SET EXERCISE 1: In the FAI indexing text, what value does the function build return when there are no errors?
SET EXERCISE 2: Write out the passage of the FAI indexing text from "We can write" up to and including "building here ...".
SET EXERCISE 3: Continue the FAI indexing text from the point where it stops.

### SELECTED TEXT

There are two requirements that a FASTA file has to fulfill to work with the FAI scheme. For each sequence in the FASTA file, the number of characters stored per line has to be the same and the number of bytes per line has to be the same. The first restriction speaks for itself, the second restriction means that the same line ending character has to be used and no line should contain any additional spaces.

The index file then stores records of sequence identifier, length, the offset of the first sequence character in the file, the number of characters per line, and the number of bytes per line. With this information, we can easily compute the byte offset of the i-th character of a sequence in a file by looking at its index record. We skip to this byte offset in the file and from there, we can read the necessary sequence characters.

Building the Index

The class FaiIndex allows for building and loading FAI indices. fo build such an index, we use the function build of the class FaiIndex. The first parameter is the FaiIndex object, the second is the path to the FASTA file. The function returns an integer indicating the result (as usual, 0 for no errors, a value different from 0 indicating an error).

#include <seqan/seq_io.h>

seqan::FaiIndex faiIndex;
int res = build(faiIndex, "path/to/file.fasta");
if (res != 0)
    std::cerr << "ERROR: Could not build the index!\n";

There is an alternative variant of this function where you can pass the path to the FAI file that is to be built as third parameter. The FAI file name will be stored in the FaiIndex.

#include <seqan/seq_io.h>

seqan::FaiIndex faiIndex;
int res = build(faiIndex, "path/to/file.fasta", "another/path/file.fasta.fai");
if (res != 0)
    std::cerr << "ERROR: Could not build the index!\n";

We can write out the index after building it using the function write:

#include <seqan/seq_io.h>

seqan::FaiIndex faiIndex;
// ... index building here ...

int res = write(faiIndex, "path/to/file.fasta.fai");
if (res != 0)
    std::cerr << "ERROR: Could not write the index to file!\n";

Assignment 1

Building a FAI index

Type
Application
Objective
Write a small program build_fai that takes one parameter from the command line, the path to a FASTA file. The program should then build a FAI index and write it out.
Hints
Using the two-parameter variant of build is good enough.
Solution
#include <iostream>
#include <seqan/sequence.h>
#include <seqan/seq_io.h>

int main(int argc, char const ** argv)
{
    if (argc != 2)
    {
        std::cerr << "USAGE: build_fai FILE.fa\n";
        return 1;
    }

    seqan::FaiIndex faiIndex;
    if (build(faiIndex, argv[1]) != 0)
    {
        std::cerr << "ERROR: Could not build FAI index for file " << argv[1] << ".\n";
        return 1;
    }

    seqan::CharString faiFilename = argv[1];
    append(faiFilename, ".fai");

    if (write(faiIndex, toCString(faiFilename)) != 0)

######
### INFORMATION SUPPLIED

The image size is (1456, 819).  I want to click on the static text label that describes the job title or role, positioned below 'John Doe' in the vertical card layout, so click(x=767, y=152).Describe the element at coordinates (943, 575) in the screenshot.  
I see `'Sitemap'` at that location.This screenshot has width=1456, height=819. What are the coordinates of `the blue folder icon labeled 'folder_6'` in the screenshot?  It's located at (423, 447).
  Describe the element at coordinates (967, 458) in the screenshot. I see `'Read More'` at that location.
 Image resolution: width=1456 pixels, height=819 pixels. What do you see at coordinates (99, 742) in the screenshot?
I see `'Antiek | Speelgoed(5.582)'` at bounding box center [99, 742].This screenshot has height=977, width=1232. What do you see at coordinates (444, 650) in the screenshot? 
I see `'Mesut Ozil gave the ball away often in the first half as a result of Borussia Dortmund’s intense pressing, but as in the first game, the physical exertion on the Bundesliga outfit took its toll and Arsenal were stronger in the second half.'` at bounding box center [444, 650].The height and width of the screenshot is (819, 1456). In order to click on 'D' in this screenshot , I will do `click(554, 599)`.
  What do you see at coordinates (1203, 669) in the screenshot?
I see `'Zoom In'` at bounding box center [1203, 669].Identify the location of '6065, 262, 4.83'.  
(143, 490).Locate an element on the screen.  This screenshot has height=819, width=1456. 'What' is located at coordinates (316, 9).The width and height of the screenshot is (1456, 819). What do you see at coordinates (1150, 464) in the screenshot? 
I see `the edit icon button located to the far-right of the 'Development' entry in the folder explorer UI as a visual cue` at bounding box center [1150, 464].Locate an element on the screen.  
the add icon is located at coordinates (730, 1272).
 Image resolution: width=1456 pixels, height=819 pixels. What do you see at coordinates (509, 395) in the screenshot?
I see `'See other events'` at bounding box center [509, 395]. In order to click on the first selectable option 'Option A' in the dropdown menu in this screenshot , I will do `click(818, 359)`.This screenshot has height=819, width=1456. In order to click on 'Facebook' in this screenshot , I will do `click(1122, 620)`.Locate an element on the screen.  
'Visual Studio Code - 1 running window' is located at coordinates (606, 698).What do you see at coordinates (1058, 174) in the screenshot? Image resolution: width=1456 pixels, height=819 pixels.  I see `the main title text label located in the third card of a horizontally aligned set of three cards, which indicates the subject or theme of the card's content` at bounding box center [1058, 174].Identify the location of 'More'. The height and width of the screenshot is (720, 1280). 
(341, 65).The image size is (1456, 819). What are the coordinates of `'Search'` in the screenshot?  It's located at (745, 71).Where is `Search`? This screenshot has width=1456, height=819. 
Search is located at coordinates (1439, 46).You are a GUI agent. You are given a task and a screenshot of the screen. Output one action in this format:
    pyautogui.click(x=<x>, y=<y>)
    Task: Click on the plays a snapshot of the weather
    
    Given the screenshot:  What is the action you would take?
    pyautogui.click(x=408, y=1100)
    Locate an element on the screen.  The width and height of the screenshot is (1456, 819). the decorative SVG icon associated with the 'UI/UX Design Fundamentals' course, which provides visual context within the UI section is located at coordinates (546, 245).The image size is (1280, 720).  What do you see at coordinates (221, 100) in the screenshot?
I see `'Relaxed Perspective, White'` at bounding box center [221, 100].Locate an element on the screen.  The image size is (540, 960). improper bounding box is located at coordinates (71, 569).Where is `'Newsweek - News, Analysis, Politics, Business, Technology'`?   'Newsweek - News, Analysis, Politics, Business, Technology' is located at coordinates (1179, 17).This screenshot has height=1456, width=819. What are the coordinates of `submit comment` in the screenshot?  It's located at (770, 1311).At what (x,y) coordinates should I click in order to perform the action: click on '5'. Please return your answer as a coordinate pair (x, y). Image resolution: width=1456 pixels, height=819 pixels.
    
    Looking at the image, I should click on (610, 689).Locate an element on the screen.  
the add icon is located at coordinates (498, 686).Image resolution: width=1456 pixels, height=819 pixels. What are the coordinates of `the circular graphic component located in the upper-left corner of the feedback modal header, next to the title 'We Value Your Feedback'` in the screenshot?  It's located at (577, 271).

######

RESPONSE 1: It returns 0.

RESPONSE 2:
We can write out the index after building it using the function write:

#include <seqan/seq_io.h>

seqan::FaiIndex faiIndex;
// ... index building here ...

RESPONSE 3:
    {
        std::cerr << "ERROR: Could not write the index to file!\n";
        return 1;
    }

    std::cout << "Index file " << faiFilename << " was successfully created.\n";
    return 0;
}

Using the Index

To load a FAI file, we use the function read: We pass the FaiIndex object as the first and the path to the FASTA file as the second parameter. The function returns an int indicating success (value 0) or failure (non-0 value).

#include <seqan/seq_io.h>

seqan::FaiIndex faiIndex;
int res = read(faiIndex, "path/to/file.fasta");
if (res != 0)
    std::cerr << "ERROR: Could not read FAI index path/to/file.fasta.fai\n";

In the example above, the FAI file "path/to/file.fasta.fai" would be loaded. Optionally, we can specify an extra path to the FAI file:

#include <seqan/seq_io.h>

seqan::FaiIndex faiIndex;
int res = read(faiIndex, "path/to/file.fasta", "path/to/index.fai");
if (res != 0)
    std::cerr << "ERROR: Could not load FAI index path/to/index.fai\n";

After loading the index, we can then use the index to map a sequence id to its (zero-based) position (a position i meaning that it is the i-th sequence) in the FASTA file using getIdByName. The function gets the FaiIndex to use, the id of the sequence, and an unsigned position as parameters. It returns a bool indicating whether the mapping was successful (true on success, false on failure).

unsigned idx = 0;
if (getIdByName(faiIndex, "chr1", idx))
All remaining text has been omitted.